California’s Odd Desire To Suffocate The “Gig Economy”
Tyler Durden
Thu, 09/03/2020 – 23:20
Authored by Gerard Scimeca via RealClearMarkets.com,
If our current economy were a swimmer paddling furiously against a surging tide, then California is determined to hand it an anchor. Millions of Americans who work to make ends meet through freelance work in the ‘gig’ economy were recently handed virtual pink slips through AB5, legislation signed into law last year by Governor Gavin Newsom forcing independent contractors to be treated as employees.
With other states now looking to follow suit, it’s time Congress address this atrocious assault on worker freedoms and economic innovation by enacting federal standards on independent contract work. It would be a shallow victory for our economy to rebound from Covid only to have workers tossed out of their freelance jobs by clueless politicians seeking to “protect” their rights.
It should surprise no one that AB5 set in motion a massive economic wrecking ball that already has rideshare giants Uber and Lyft packing their bags to leave the state. Requiring contract workers to be treated as full-fledged employees in California or any state will of course make dozens of similar gig platforms unprofitable, in effect deleting apps right off our phones. A court’s temporary pause of AB5 last week is now holding worker jobs by a thread, causing Uber and Lyft to temporarily suspend plans to leave the state. If the ruling doesn’t hold, over 200,000 freelance workers will be driven out of work and millions of consumers will be left on the side of the road.
It is startling that in today’s modern economy California would even attempt such a clampdown. The one-size-fits-all model of employee-employer relationship is a relic of the distant past. More than a third of the U.S. workforce is currently employed as either full or part-time freelancers. This is no longer an employment niche but a pillar of our current economy. Freelancers earn good money, often sizably more than their employee counterparts. And despite the complaints of some interventionist lawmakers, workers themselves are quite content with the freedom their work offers. In one recent survey, 71 percent claimed increased work opportunities over the previous year.
It is concerning that other states, including New Jersey, New York, and Illinois are considering similar legislation, which is why federal action is required, both to protect part-time, contract workers and set a uniform standard for their employment. The app-driven and freelance gig economy contributes $1.4 trillion in annual value to our nation, and this critical economic engine, along with the people who fuel it, require clear standards that will protect contract workers’ rights as well as set clear terms for companies that employ them.
Consider that when a person loses a job at the loading dock, or a company downsizes, there is at least some comfort that opportunity through the freelance economy has never been greater.

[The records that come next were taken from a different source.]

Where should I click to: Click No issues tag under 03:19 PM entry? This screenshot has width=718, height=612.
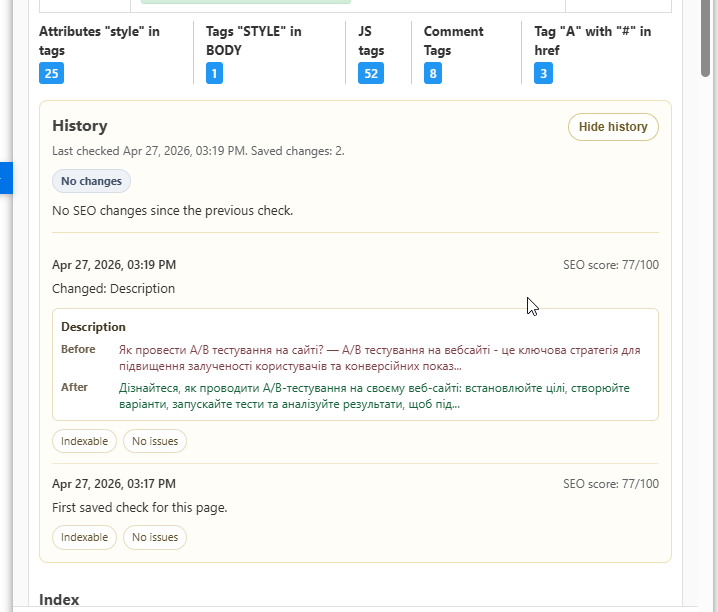155,441
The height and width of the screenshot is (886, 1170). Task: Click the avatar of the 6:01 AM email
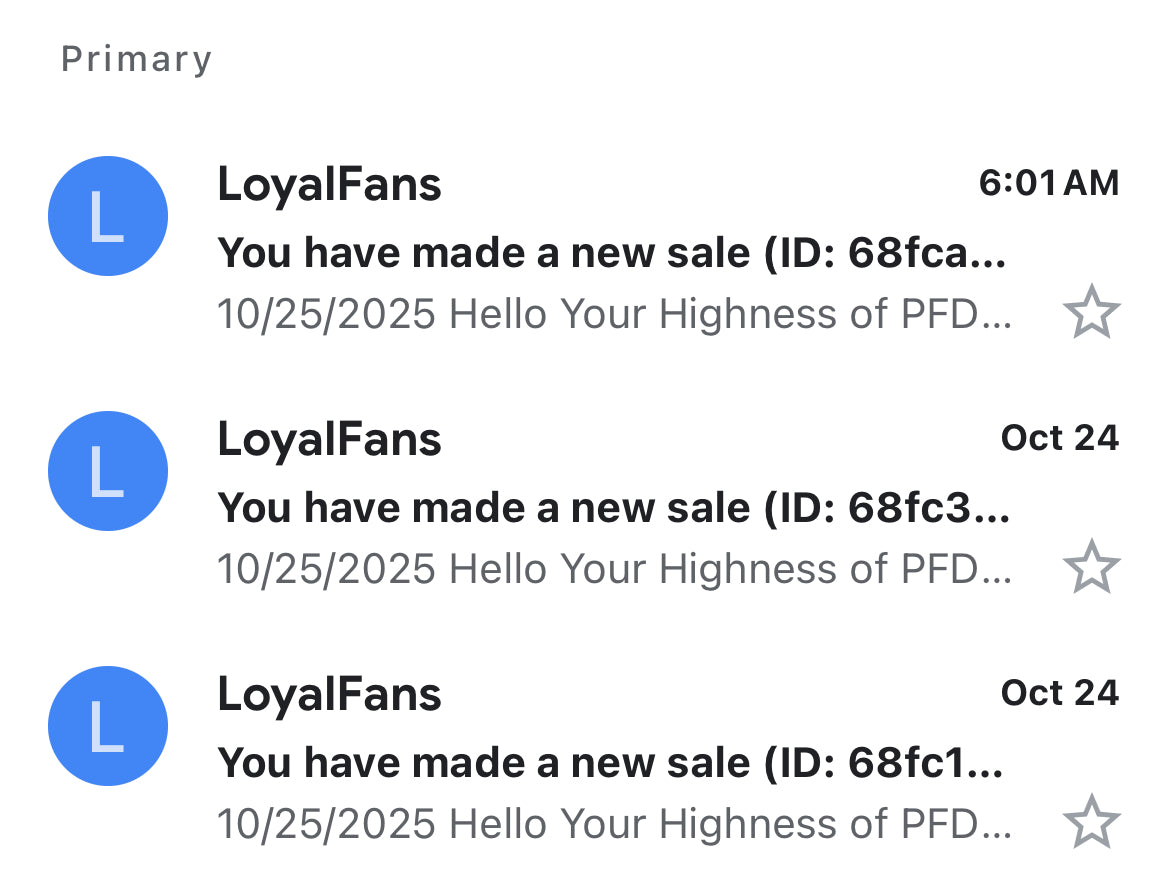tap(108, 216)
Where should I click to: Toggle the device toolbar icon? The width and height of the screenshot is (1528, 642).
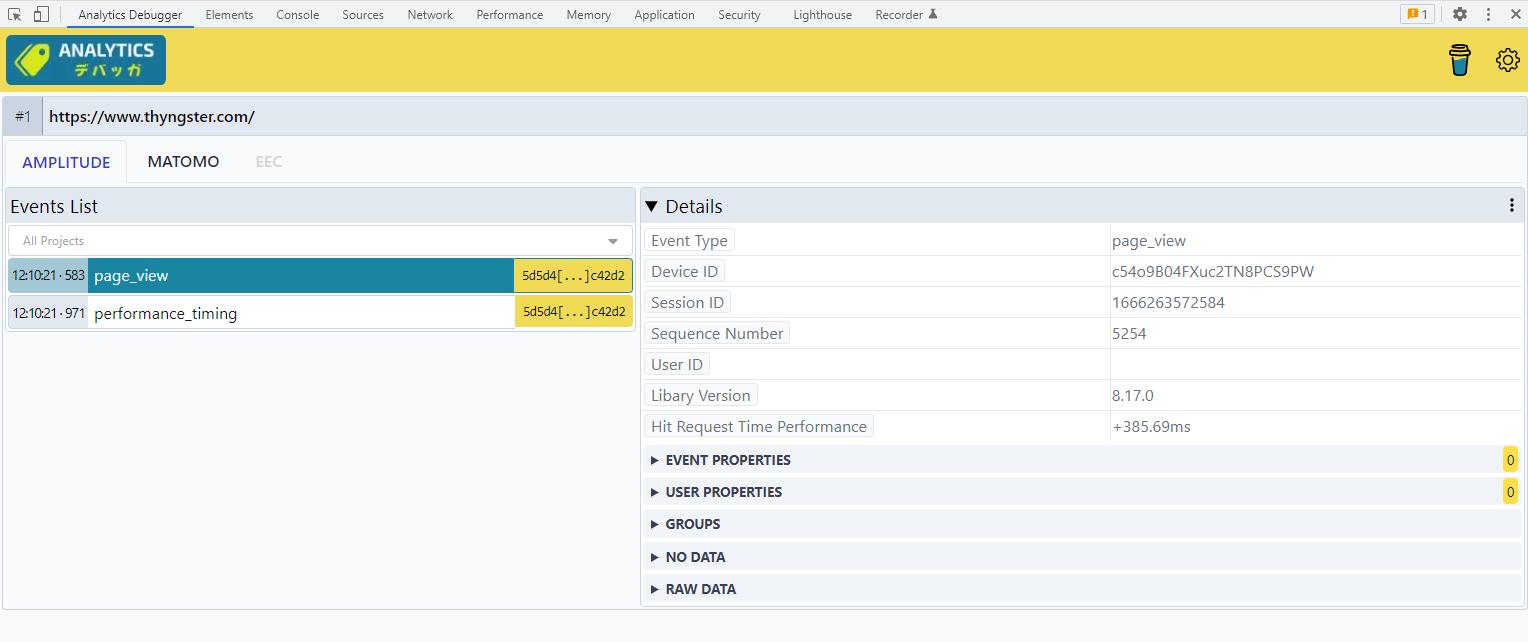[x=41, y=14]
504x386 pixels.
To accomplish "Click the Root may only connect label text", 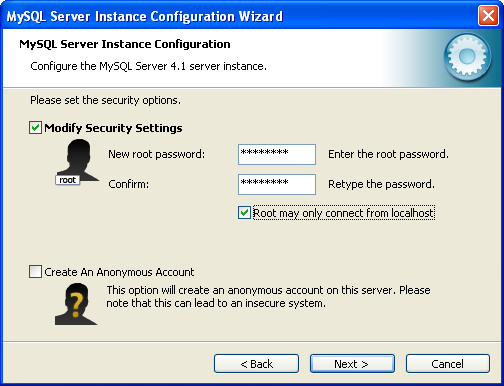I will click(x=344, y=213).
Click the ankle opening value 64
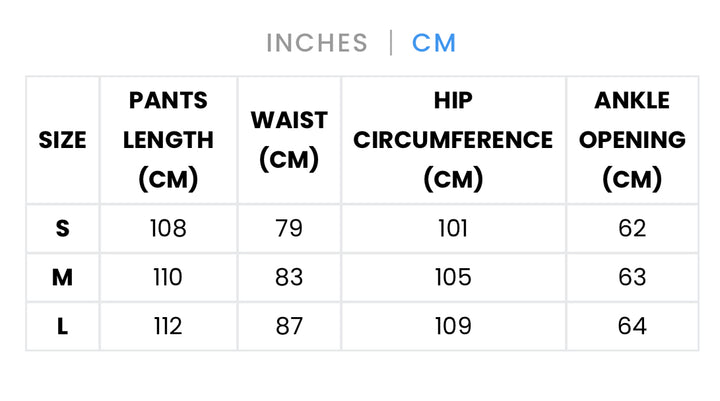The height and width of the screenshot is (401, 720). pos(632,326)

Regardless of education or skill level, almost any person can earn income to pay the mortgage, keep the lights on, or food on the table. Smartphone apps provide almost any service one can imagine, with new offerings arising every day. The modern economy offers an entirely new model of worker freedom that is highly correlated with economic growth. In just over a decade technology has made it possible for people to create a studio quality movie with just a phone, or publish a book with just a computer. The obstacles and costly impediments to free-enterprise such as overhead, equipment, physical location, labor, and start-up capital are now gone. People are truly free to exchange their labor and their talents on their terms, to the benefit not of just themselves and their customers, but to our economic vital signs.
At its heart the gig economy is a repudiation of government interventionism and a corporate structure where companies held all the power. Turning freelance workers into employees erases all the gains workers have made with regard to their freedom to contract and puts them squarely back in the proverbial corporate cubicle.
And the economic harm of these ludicrous laws goes far beyond the gig economy itself. Consider a young family contemplating a new auto purchase. The car may be financially out of reach given their nine-to-five salaries, but the payments quickly become affordable when the buyers supplement their income through freelance rideshare work. Similar transactions multiplied throughout the economy are critical to our recovery. Further, who will develop the “killer apps” of tomorrow if developers know workers will be priced out of the market? A hit to our tech sector is yet another broadside America cannot afford.
Despite what California or any state may claim, these laws don’t help the “little guy,” they hurt average workers, they hurt consumers, and they hurt our economy when all of us can least afford it. A tremendous engine of growth, the rapidly growing app and gig economy will be taxed to its knees if these employee mandates spread throughout the country, a fact that should concern us all. Who knows what apps that are now part of our daily lives would never have seen the light of day had these crippling rules been in place years ago? It’s time for federal legislation to protect us from rogue lawmakers who will turn back the clock on consumer freedoms and worker rights, and force America to hitchhike to economic recovery.